Putting the ego’s potentially destructive behaviour to good use can, however, take a relationship which once seemed destined to failure, onto a whole new level of connection and love.How we can use the Ego as a mirror to transform our relationship for the better!
- Take back your projection
Wherever you are thinking I wish my partner was more or less of something, this is an opportunity to ask yourself the same question and therefore take back your projection. For example, if you are thinking ‘I wish my partner was more passionate’ ask yourself ‘where in my life could you be more passionate or interesting?’ Taking back our projection does not mean there is not truth in what the ego is saying but it does mean that we should be less quick to point the finger of blame.
- Appreciate the good in your partner
The Ego tends to over focus on what is not working or where your partner is not meeting your needs. This can be an opportunity to start appreciating the good aspects of your relationship and all the things that you may tend to take for granted.
- Express yourself
If you are feeling unloved or not heard or seen by your partner, this can be a great opportunity to speak your feelings or ask for what you want. Of course, this means that we may have to take a risk in terms of expressing ourselves and this is scary to the ego, but this is where our relationship is given the opportunity to grow. I often encourage my clients to ‘feel the fear and say it anyway’ from a position of full ownership. The more we can do this the more we get to be true selves with our partner. This is the ultimate freedom in any relationship.
- Give yourself attention and love
If you have a tendency to feel hurt or unloved by your partner this is always an opportunity to take your attention away from them and what they are or are not doing and give yourself the love and care you are wanting.
- Surrender to ‘not knowing’
Lastly, anywhere that you are ‘waiting’ for your partner to step up, shows that you have an attachment to them acting a particular way. This is a great place to start surrendering to not knowing if, how or when your partner will respond. Again, this is scary to the ego, as it does not like the unknown, but it helps to give your relationship space to breathe. In my experience this also gives your partner the space to show up in their own unique way, which can be a wonderful surprise.
Taking risks pays off!
In my own personal experience and through my work with clients we all have the capacity to give and receive much more love. Of course, opening ourselves up to this does mean that we are taking a risk and one that might not work out if our partner does not show signs of wanting to meet us where we want to go. However, this all comes down to what you really want in your relationship. Would you rather be loved for the person you are and commit to exploring whether there is the opportunity for a greater love or would you prefer to hide, stay quiet or move into blame each time you are faced with tension in your relationship?

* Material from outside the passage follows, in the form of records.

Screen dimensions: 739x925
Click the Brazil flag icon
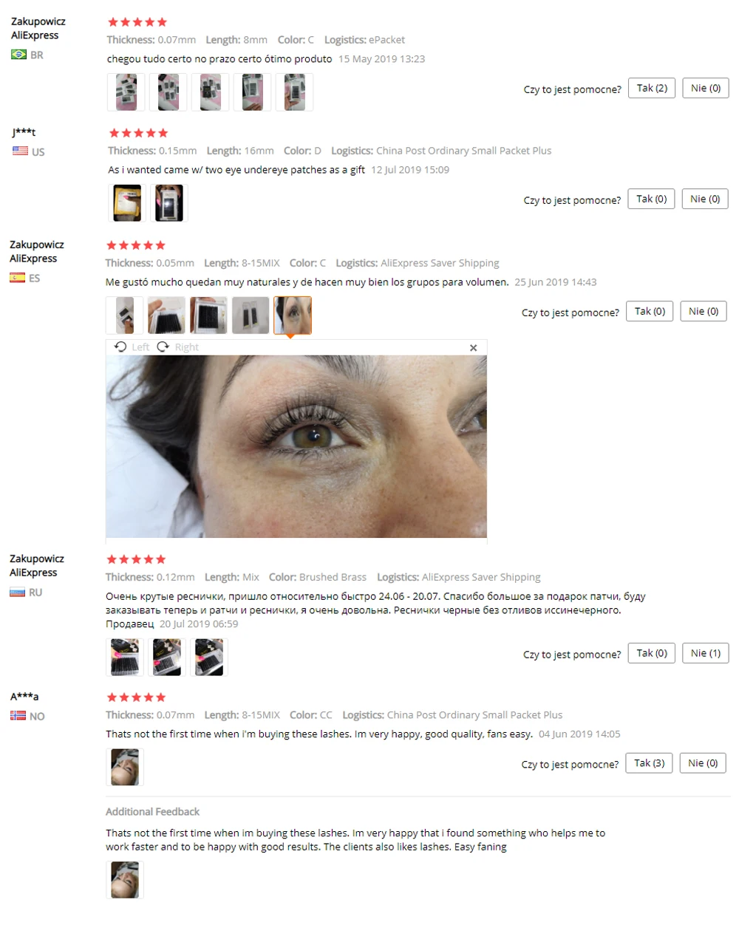tap(19, 55)

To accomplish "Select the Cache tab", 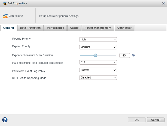I will click(74, 28).
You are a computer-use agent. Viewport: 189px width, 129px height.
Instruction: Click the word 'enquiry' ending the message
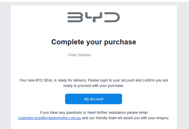(x=162, y=118)
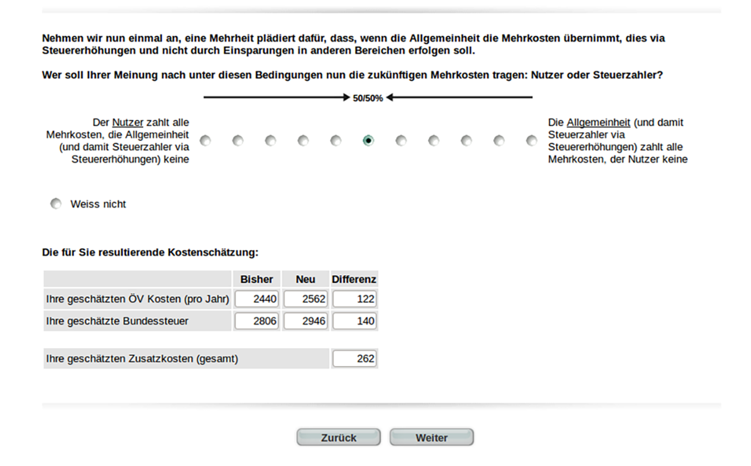
Task: Select the rightmost radio on the scale
Action: 530,140
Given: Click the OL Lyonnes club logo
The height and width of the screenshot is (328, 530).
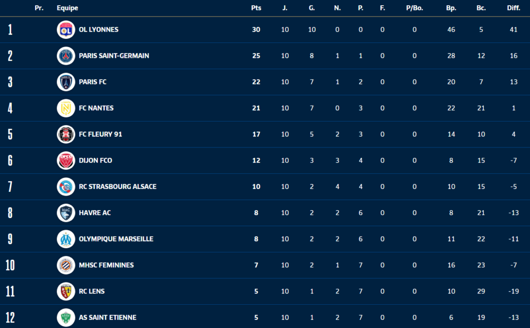Looking at the screenshot, I should click(66, 29).
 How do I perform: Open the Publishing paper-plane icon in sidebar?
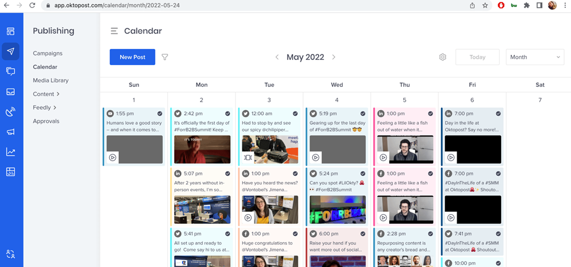[11, 51]

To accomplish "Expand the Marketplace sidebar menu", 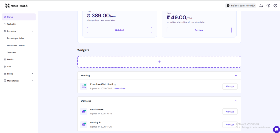I will pyautogui.click(x=33, y=81).
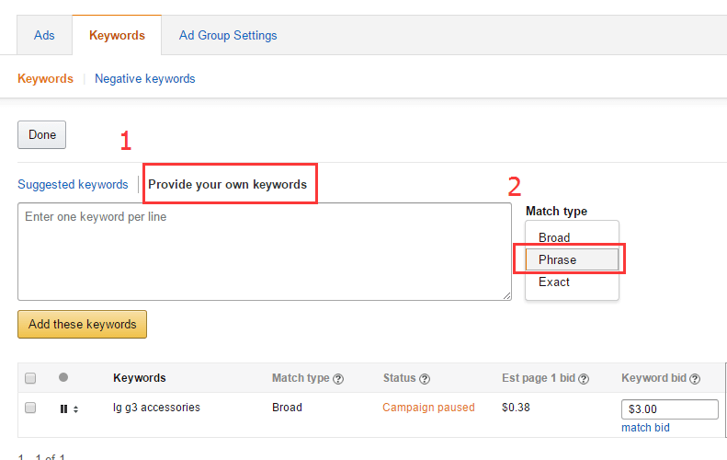Click the match bid link
This screenshot has width=727, height=460.
pos(645,428)
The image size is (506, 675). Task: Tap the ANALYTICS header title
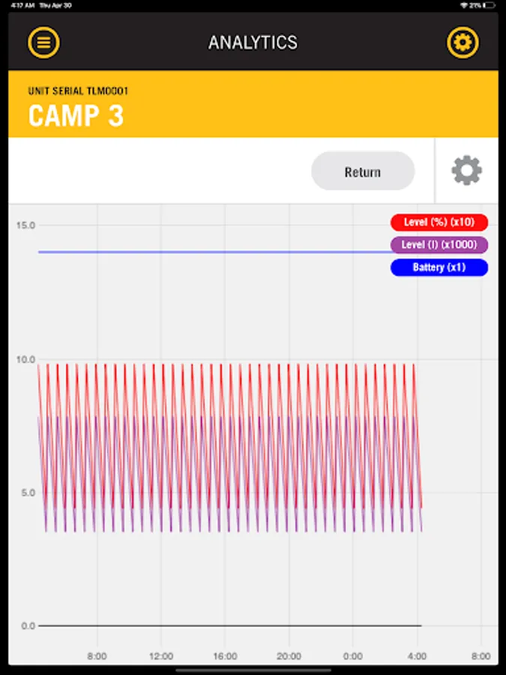click(253, 43)
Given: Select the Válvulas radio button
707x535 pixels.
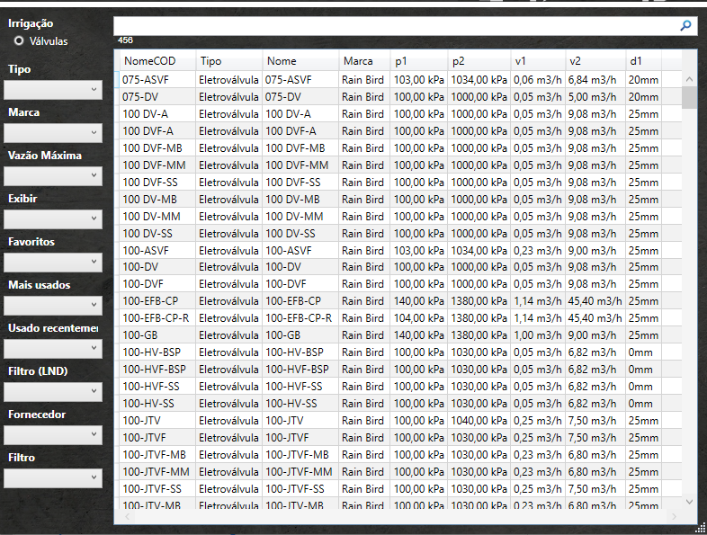Looking at the screenshot, I should tap(19, 41).
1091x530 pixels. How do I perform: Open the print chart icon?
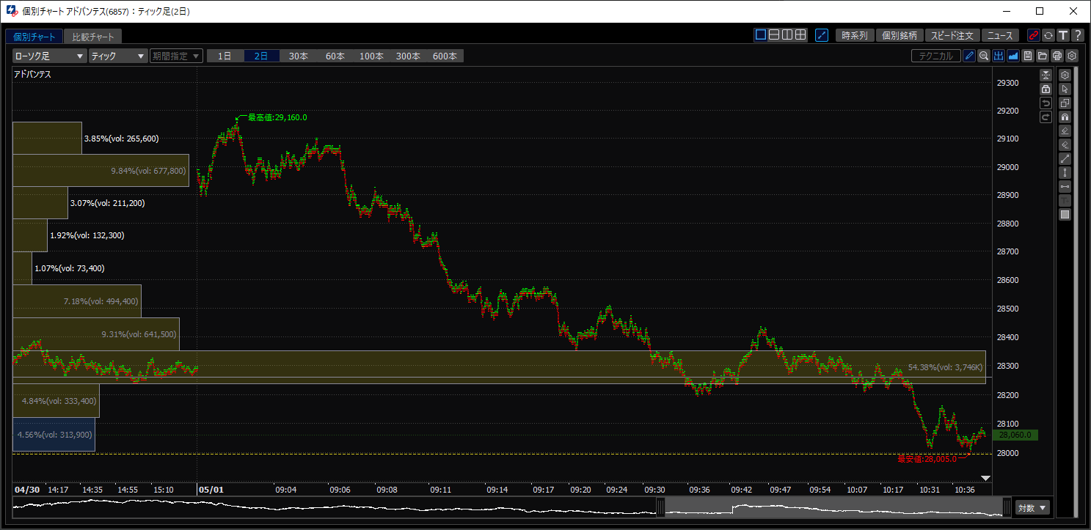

It is always worth remembering that the aspects of our relationship that we don’t manage to heal in our current situation are generally going to be revealed again in our next relationship. Committing to working through difficulties and being prepared to make mistakes whatever the outcome is always going to put us on the path of more love.
Taking risks in showing up in my own marriage has helped me create a ‘real’ relationship and this can be a beautiful thing. Relationships are precious and I encourage you to stand by your own vision of what you really want in love.